Outdoor 802.11ac – doing it right.
October 11, 2014 2 Comments
When you talk about seeing the proliferation of 802.11ac devices, most often it’s with regard to indoor devices or at least ‘under roof’ devices. Until recently, there have been very few options for putting 802.11ac outdoors. One of the very good reasons for this wasn’t because of environmentals (you can put an indoor 802.11ac Access Point in a protective enclosure), it was about getting enough signal to and from your clients to be able to see any actual performance benefits. Cisco just launched their 1572 outdoor 802.11ac Access Point and as you’d expect, it sports many features that make it ‘a cut above the rest’.
I’ve been fortunate enough to play with a unit for the past several weeks and there are two of these features that I’d like to highlight:
Feature 1) Radio performance: These things are loud. I think the phrase ‘hella loud’ is more akin to what is reality. At 30dBm transmit power in UNII-3 (here in the states, FCC), it’s significantly more than what you’d be able to get out of a typical indoor Access Point (usually caps at about 20dBm). This means that more power out gets a cleaner RF signal to your client which means better modulation, which means faster speeds. That’s only half of the story though. What stands out is that Cisco went the extra mile and dramatically improved the receive sensitivity of these radios. This means that the AP can hear the signal coming from the client more cleanly which improves the clients ability to talk faster and get off of the air sooner. In mobile clients, this is the end-game for improving battery life. When you couple both of these things with high-gain antennas, you get significantly larger cell sizes outdoors with the awesome byproduct of actually being able to *use* the AP from a distance.
For comparison, you can see a sampling of the receive sensitivity values from a competitors outdoor AP. All values represented in dBm. Don’t forget that 3dBm is twice the power so each 3dBm is the equivalent of doubling your receive sensitivity!
Feature 2) PoE out. This is one of the most commonly asked feature that I find lacking in other solutions and it’s a simple one. The ability to hang a PoE powered surveillance camera off of an outdoor AP or even a PoE powered switch gives you the flexibility to take greater advantage of the investment you’re expending on the installation anyway.
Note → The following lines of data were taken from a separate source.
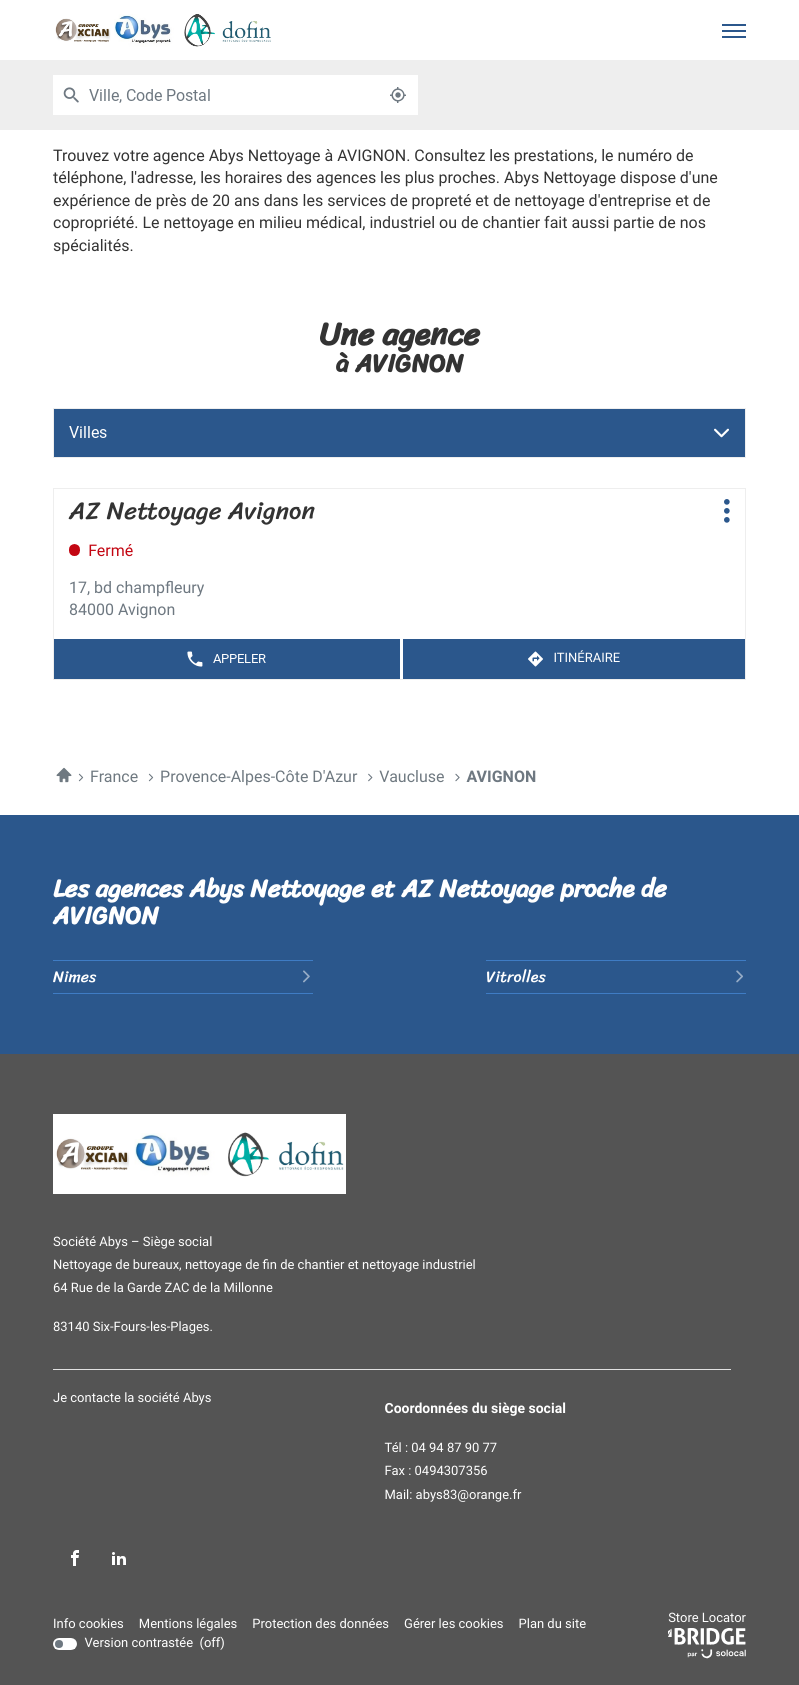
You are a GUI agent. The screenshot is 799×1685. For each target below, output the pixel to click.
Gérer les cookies (453, 1624)
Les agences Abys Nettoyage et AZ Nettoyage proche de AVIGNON (360, 902)
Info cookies (88, 1625)
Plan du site (553, 1624)
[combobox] (233, 95)
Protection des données (320, 1625)
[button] (734, 30)
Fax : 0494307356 (436, 1472)
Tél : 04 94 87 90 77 (441, 1449)
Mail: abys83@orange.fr (453, 1496)
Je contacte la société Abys (132, 1399)
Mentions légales (188, 1625)
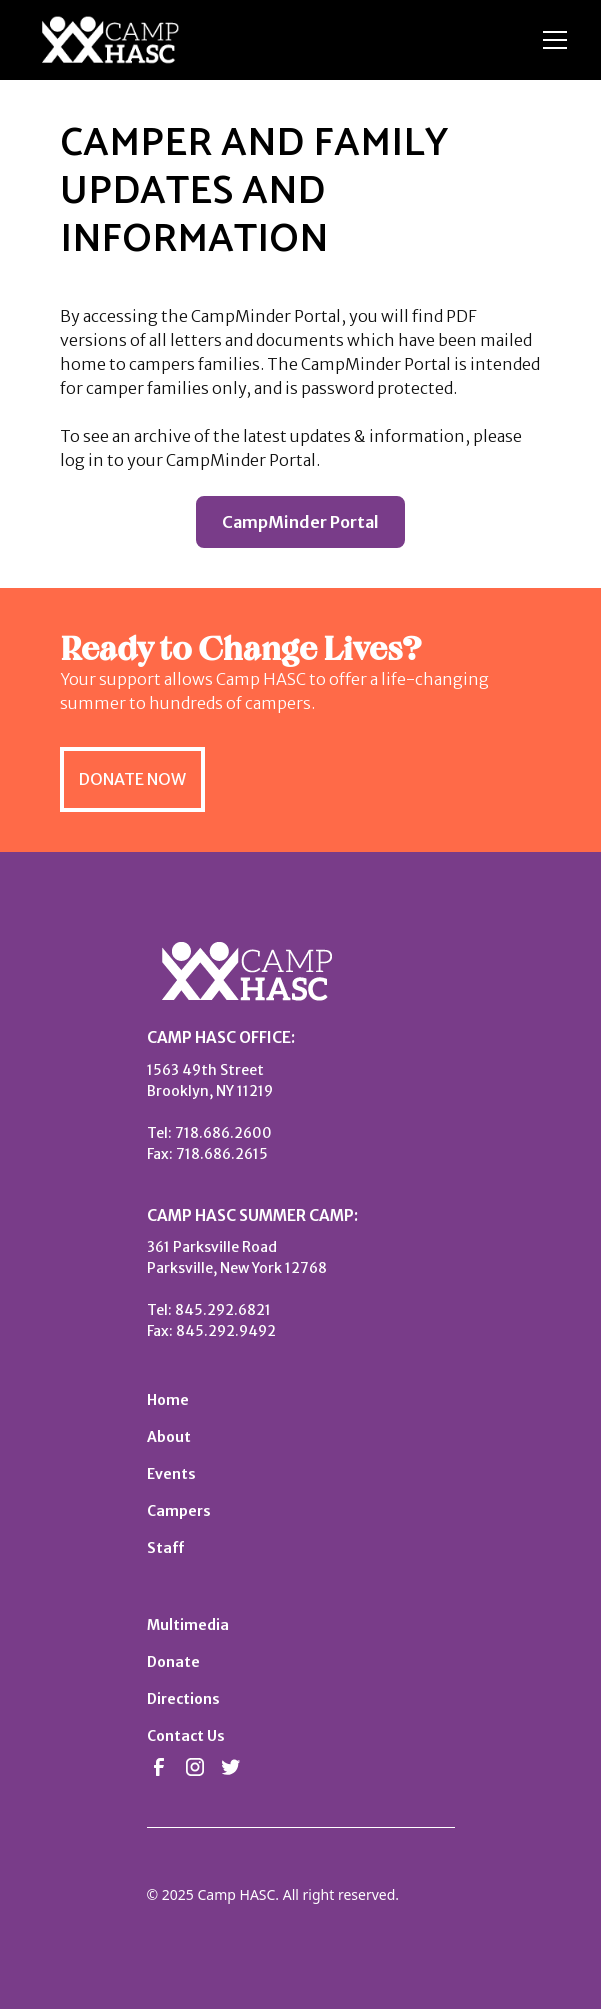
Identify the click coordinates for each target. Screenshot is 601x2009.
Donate (173, 1662)
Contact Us (186, 1736)
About (169, 1437)
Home (168, 1400)
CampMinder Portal (300, 522)
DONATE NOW (132, 779)
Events (171, 1474)
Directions (183, 1699)
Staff (165, 1548)
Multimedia (188, 1625)
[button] (551, 40)
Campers (179, 1511)
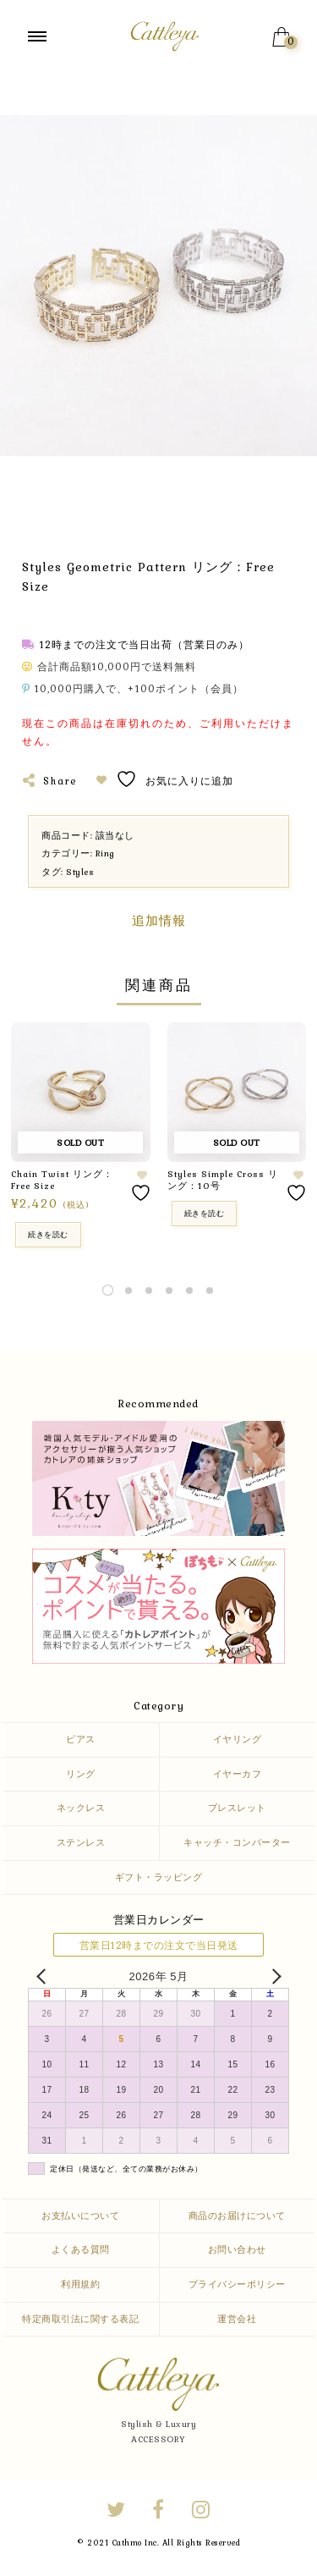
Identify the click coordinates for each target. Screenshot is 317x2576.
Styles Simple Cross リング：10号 (222, 1179)
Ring (105, 853)
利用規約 (80, 2284)
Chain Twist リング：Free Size (62, 1179)
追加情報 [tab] (159, 920)
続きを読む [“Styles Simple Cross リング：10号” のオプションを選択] (204, 1213)
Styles (80, 871)
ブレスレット (237, 1807)
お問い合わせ (237, 2249)
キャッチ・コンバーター (237, 1842)
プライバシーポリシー (237, 2284)
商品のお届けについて (237, 2215)
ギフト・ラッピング (159, 1877)
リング (81, 1774)
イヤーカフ (237, 1774)
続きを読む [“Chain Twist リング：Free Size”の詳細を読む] (48, 1234)
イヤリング (237, 1739)
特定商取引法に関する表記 (80, 2319)
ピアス (81, 1739)
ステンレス (81, 1842)
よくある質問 (81, 2249)
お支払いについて (80, 2215)
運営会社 (236, 2319)
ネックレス (81, 1807)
In short, if you’re going to run power, make it more useful to your infrastructure and business needs than ‘just to support an AP’.
If you couple these features with the other general awesomeness of the AP including ruggidization, real spectrum intelligence, 4×4 transmitters and receivers for 3 spatial streams, Fiber and cable uplink options, and field upgradability makes this the outdoor 802.11ac Access Point that you wish you had.
An enhancement compared to 1532 which lacked CleanAir and was only dual-band MIMO 2×2:2. Do you have 1570 data sheet or more info on specs?
Rx Sensitivity is huge plus on the 5GHz radio, not sure if there’s much value on 2.4GHz radio without RX SOP value changes.